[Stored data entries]
= Beginning of Section =
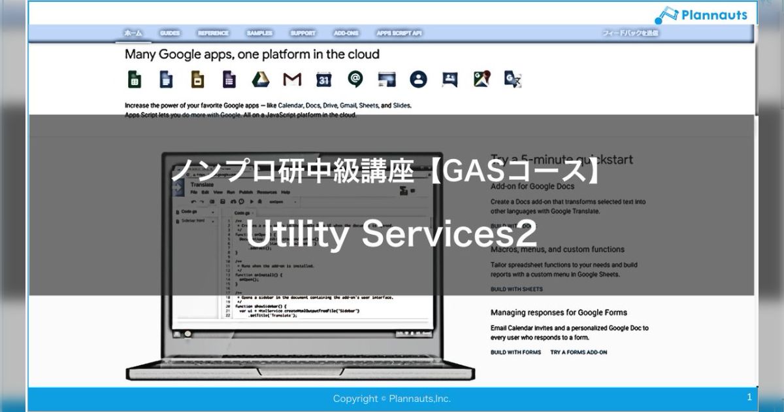Open the onOpen function selector dropdown
This screenshot has width=784, height=412.
281,201
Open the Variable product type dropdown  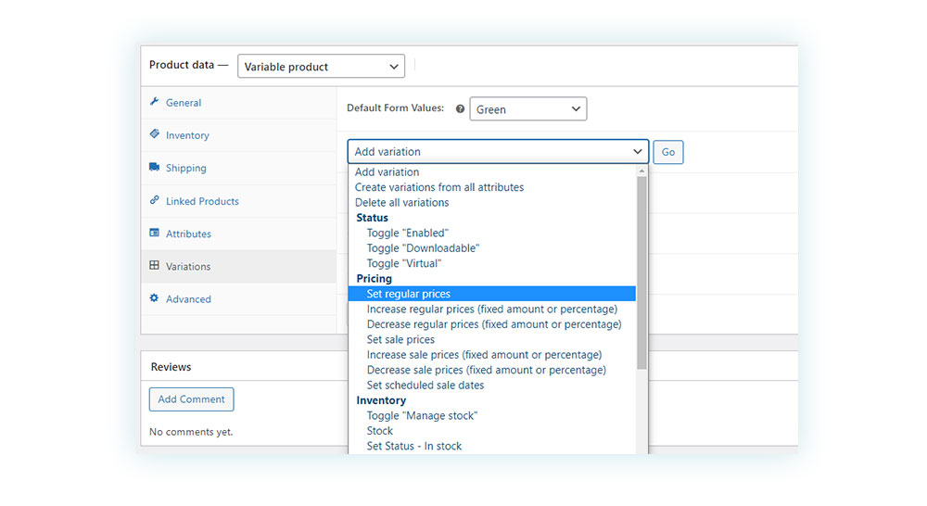321,66
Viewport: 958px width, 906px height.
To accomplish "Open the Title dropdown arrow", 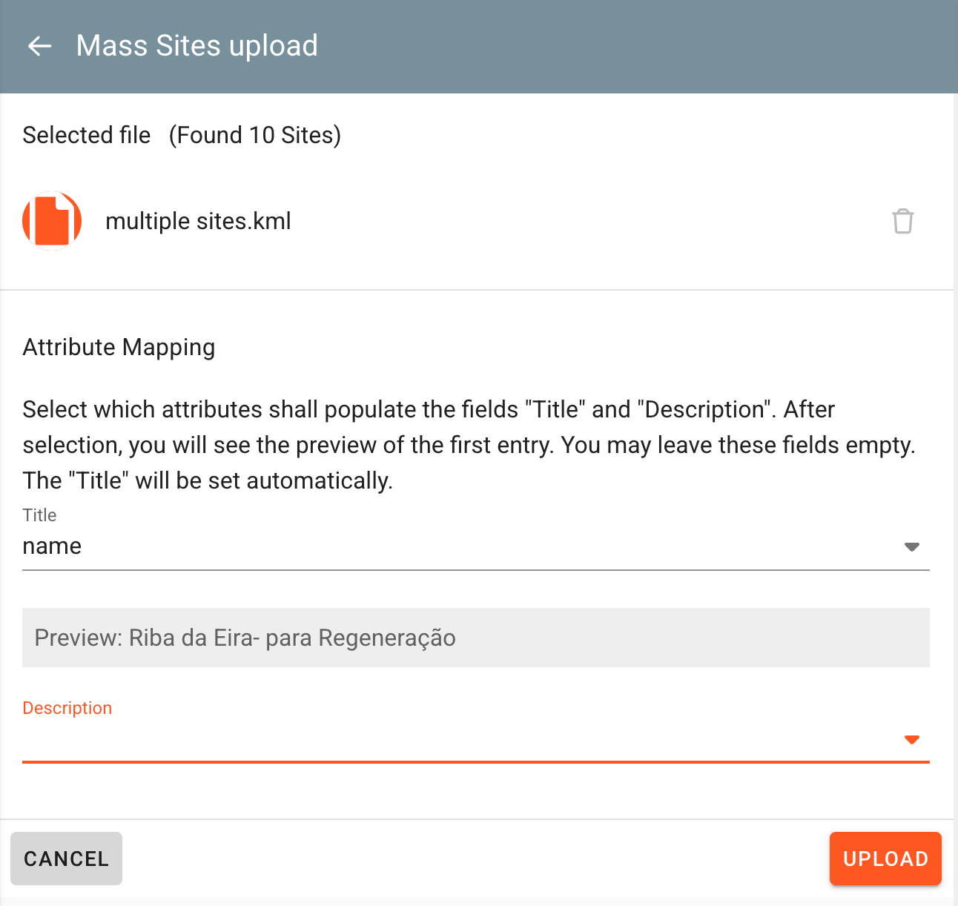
= End of Section =
■ **Activity**: The copy should start at the line that contains "Viewport: 958px width, 906px height.", end at the last line of the entries above, and match each line exactly, with pictures dropped.

■ **Response area**:
Viewport: 958px width, 906px height.
To accomplish "Open the Title dropdown arrow", 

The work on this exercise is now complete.